É cor de rosa choque

Certo, Clodovil é meio antipático. Certo, Clodovil é afetado, bichona e um tanto quanto “louca”. Tudo bem, ele não tem planos nem projetos, nem é alguém “politizado enquanto cidadão”. Clodovil é um encrenqueiro, língua solta, e, ao que tudo indica e todos que não votaram nele dizem, entrou nessa por falta do que fazer. Pode-se dizer que Clodovil é uma piada, uma gozação do brasileiro, e que é um absurdo a legislação eleitoral permitir que “gente como ele” chegue à “Casa da Democracia”.
Mas, sinceramente falando e você pensando aí com seus botões, não vai ser divertido ter um Clodovil na Câmara? Tudo depende do olhar com que se vê a eleição de Clodovil Hernandez, um dos candidatos a deputado federal mais votados do país.
Aos que se referem a ele como a “bicha” que está de brincadeira com o eleitor, podemos afirmar que de iguais a ele o Congresso deve estar cheio, assumidas ou enrustidas, mais essas do que aquelas, e que, em pleno século 21 é, no mínimo uma estupidez questionar a capacidade de alguém por sua opção sexual e todo aquele blá blá blá que há anos a gente ouve por aí e que já deveria ter entrado na cabeça de todo mundo.
Para quem diz que o Clodovil deputado é um absurdo pela sua (dele) falta de projetos e planos para o país, eu pergunto: e o seu deputado? Qual é o projeto dele? Quais são os planos dele para o Brasil? O que, de prático, já fez ou afirma que vai fazer? Sem generalismos, por favor. Então, como todo mundo já sabe a resposta, ou melhor, a falta dela (com uma ou outra honrosa exceção em cada Estado brasileiro), isso não desqualifica o congressista costureiro.
Se você é do time que diz que o tal é um língua-solta, vamos lá: sinceramente, prefiro um deputado língua-solta do que um rabo preso. E, se fôssemos tirar de Brasília os que não têm o rabo preso com alguma coisa, quantos iam ficar?
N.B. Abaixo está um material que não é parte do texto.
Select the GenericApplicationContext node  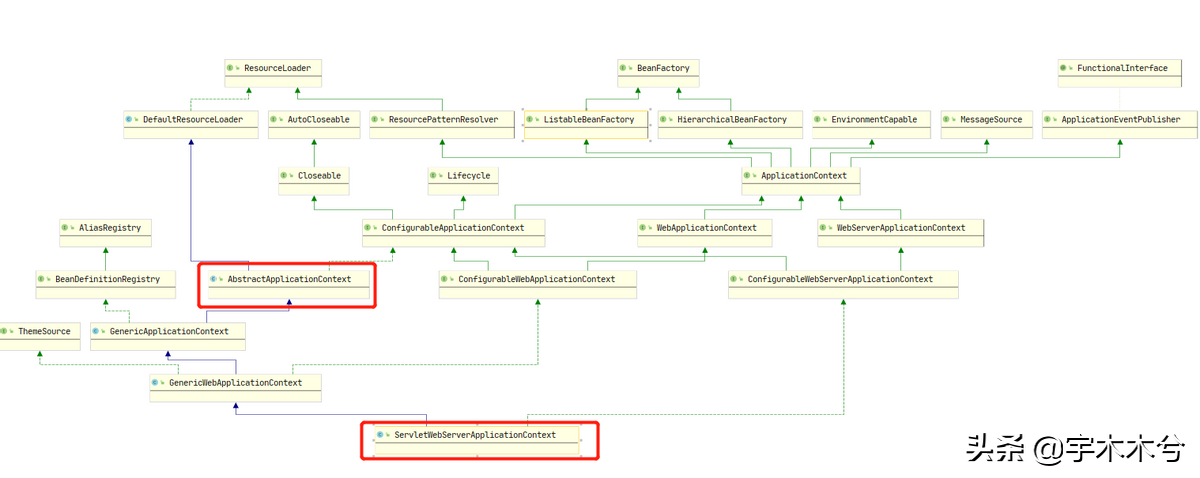point(167,332)
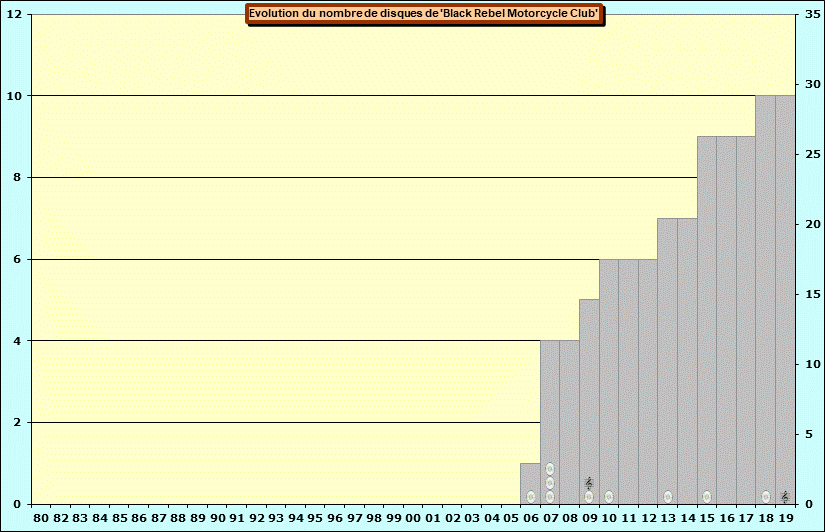Click the gray bar for year 14
This screenshot has height=532, width=825.
click(x=687, y=360)
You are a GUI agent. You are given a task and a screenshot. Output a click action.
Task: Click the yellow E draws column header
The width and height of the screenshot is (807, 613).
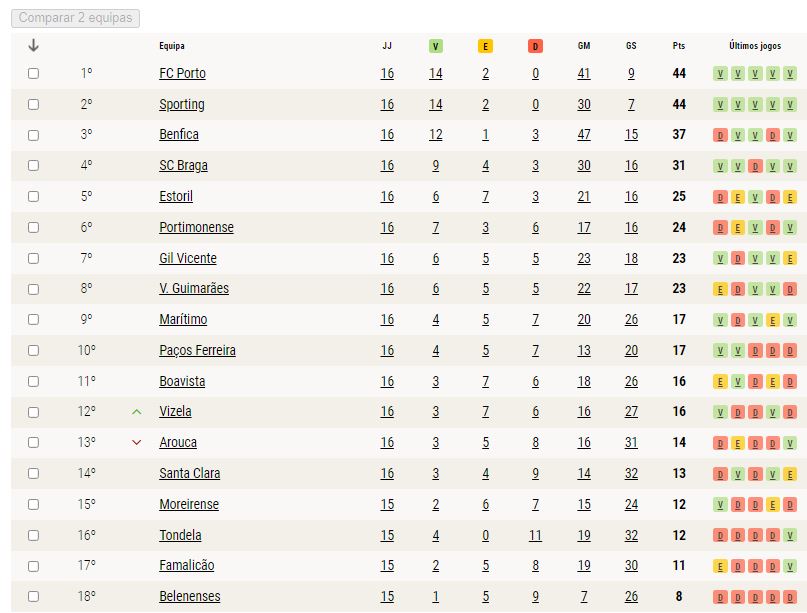coord(485,46)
Para quem acha que Clodovil é uma excentricidade, pergunta-se: Ney Suassuna não é uma excentricidade tão grande quanto? E tantos outros, como Agnaldo Timóteo, Juruna, Maluf, Jair Bolsonaro? O Brasil já deveria estar acostumado com essas excentricidades. Em todas as eleições o povo coloca, lá, alguém com um perfil, digamos, excêntrico. Aliás, o mundo inteiro tem esse comportamento. Vide Cicciolina na Itália, Reagan e Schwarzenegger nos Estados Unidos, Hugo Chavez e tantos, planeta afora. É uma praxe eleitoral, pode-se afirmar.
E, cá pra nós de novo: é possível esperar dele um pouco mais do que desses outros aí. No mínimo, cria-se a expectativa de que a língua solta de Clodovil não seja presa pelo preconceito. Espera-se dele, e acredito piamente que foi isso que o elegeu, que sua língua solta e mordaz seja ativada nas CPIs, nos apartes debochados a discursos tidos como sérios mas dúbios e duvidosos, nas excêntricas votações secretas da Câmara em assuntos de interesse do povo.
Clodovil Hernandez pode até ser uma piada. Mas, se se mantiver Clodovil Hernandez, pode ser que seja a piada daquelas que servem para desmontar a falsa sisudez, a rasa profundidade ideológica camuflada em citações retiradas de biografias. Espero, sinceramente, que em uma CPI qualquer dessas daí, Clodovil peça para um desses que estão sempre envolvidos em tudo que não presta: “olhe ali para a lente da verdade e diga olhando nos olhos do Brasil: o senhor é ou não é um surrupiador de verbas”?
Se fizer isso, só isso, já terá valido a pena pagar o mico de tê-lo como representante na Casa do Povo.